:: MATERIAL FOR THIS TASK ::
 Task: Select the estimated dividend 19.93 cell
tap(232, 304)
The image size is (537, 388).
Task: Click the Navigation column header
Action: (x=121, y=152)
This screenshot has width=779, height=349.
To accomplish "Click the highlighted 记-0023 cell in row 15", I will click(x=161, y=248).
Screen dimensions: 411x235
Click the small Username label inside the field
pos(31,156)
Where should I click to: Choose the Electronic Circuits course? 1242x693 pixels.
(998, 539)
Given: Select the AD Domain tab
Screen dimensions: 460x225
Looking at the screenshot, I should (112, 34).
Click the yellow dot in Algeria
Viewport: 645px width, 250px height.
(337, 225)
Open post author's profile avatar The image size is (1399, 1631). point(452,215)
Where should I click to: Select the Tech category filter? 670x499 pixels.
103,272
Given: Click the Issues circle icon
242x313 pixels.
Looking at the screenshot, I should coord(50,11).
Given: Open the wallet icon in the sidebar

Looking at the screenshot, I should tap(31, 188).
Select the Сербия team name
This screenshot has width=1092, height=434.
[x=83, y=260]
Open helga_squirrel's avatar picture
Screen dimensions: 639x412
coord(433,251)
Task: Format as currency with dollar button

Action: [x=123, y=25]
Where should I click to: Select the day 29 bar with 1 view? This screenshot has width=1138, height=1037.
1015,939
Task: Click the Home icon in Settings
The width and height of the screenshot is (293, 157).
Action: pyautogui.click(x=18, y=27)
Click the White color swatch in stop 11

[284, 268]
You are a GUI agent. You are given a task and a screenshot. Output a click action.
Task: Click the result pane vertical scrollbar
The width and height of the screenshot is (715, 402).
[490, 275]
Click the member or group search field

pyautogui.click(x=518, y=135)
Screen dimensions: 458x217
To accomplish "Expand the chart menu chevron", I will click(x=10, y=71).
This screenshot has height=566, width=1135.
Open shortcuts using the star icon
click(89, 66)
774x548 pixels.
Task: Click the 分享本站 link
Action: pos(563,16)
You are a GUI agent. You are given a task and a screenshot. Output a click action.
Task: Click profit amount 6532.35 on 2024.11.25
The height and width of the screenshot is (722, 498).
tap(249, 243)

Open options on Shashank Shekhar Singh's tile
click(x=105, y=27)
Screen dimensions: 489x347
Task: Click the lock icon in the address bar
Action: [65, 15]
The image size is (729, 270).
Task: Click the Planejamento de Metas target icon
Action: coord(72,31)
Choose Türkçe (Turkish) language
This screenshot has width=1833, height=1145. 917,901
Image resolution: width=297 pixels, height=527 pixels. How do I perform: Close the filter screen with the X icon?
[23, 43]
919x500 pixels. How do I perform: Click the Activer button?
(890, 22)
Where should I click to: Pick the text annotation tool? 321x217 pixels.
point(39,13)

:: WORK REQUIRED ::
Every entry is to be transcribed exactly as it stands.

:: TASK RESPONSE ::
 Task: Select the estimated dividend 19.93 cell
tap(232, 304)
The image size is (537, 388).
Task: Click the Navigation column header
Action: (x=121, y=152)
This screenshot has width=779, height=349.
To accomplish "Click the highlighted 记-0023 cell in row 15", I will click(x=161, y=248).
Screen dimensions: 411x235
Click the small Username label inside the field
pos(31,156)
Where should I click to: Choose the Electronic Circuits course? 1242x693 pixels.
(998, 539)
Given: Select the AD Domain tab
Screen dimensions: 460x225
Looking at the screenshot, I should (112, 34).
Click the yellow dot in Algeria
Viewport: 645px width, 250px height.
(337, 225)
Open post author's profile avatar The image size is (1399, 1631). point(452,215)
Where should I click to: Select the Tech category filter? 670x499 pixels.
103,272
Given: Click the Issues circle icon
242x313 pixels.
Looking at the screenshot, I should coord(50,11).
Given: Open the wallet icon in the sidebar

Looking at the screenshot, I should tap(31, 188).
Select the Сербия team name
This screenshot has width=1092, height=434.
[x=83, y=260]
Open helga_squirrel's avatar picture
Screen dimensions: 639x412
coord(433,251)
Task: Format as currency with dollar button

Action: [x=123, y=25]
Where should I click to: Select the day 29 bar with 1 view? This screenshot has width=1138, height=1037.
1015,939
Task: Click the Home icon in Settings
The width and height of the screenshot is (293, 157).
Action: pyautogui.click(x=18, y=27)
Click the White color swatch in stop 11

[284, 268]
You are a GUI agent. You are given a task and a screenshot. Output a click action.
Task: Click the result pane vertical scrollbar
The width and height of the screenshot is (715, 402).
[490, 275]
Click the member or group search field

pyautogui.click(x=518, y=135)
Screen dimensions: 458x217
To accomplish "Expand the chart menu chevron", I will click(x=10, y=71).
This screenshot has height=566, width=1135.
Open shortcuts using the star icon
click(89, 66)
774x548 pixels.
Task: Click the 分享本站 link
Action: pos(563,16)
You are a GUI agent. You are given a task and a screenshot. Output a click action.
Task: Click profit amount 6532.35 on 2024.11.25
The height and width of the screenshot is (722, 498).
tap(249, 243)

Open options on Shashank Shekhar Singh's tile
click(x=105, y=27)
Screen dimensions: 489x347
Task: Click the lock icon in the address bar
Action: [65, 15]
The image size is (729, 270).
Task: Click the Planejamento de Metas target icon
Action: coord(72,31)
Choose Türkçe (Turkish) language
This screenshot has width=1833, height=1145. 917,901
Image resolution: width=297 pixels, height=527 pixels. How do I perform: Close the filter screen with the X icon?
[23, 43]
919x500 pixels. How do I perform: Click the Activer button?
(890, 22)
Where should I click to: Pick the text annotation tool? 321x217 pixels.
point(39,13)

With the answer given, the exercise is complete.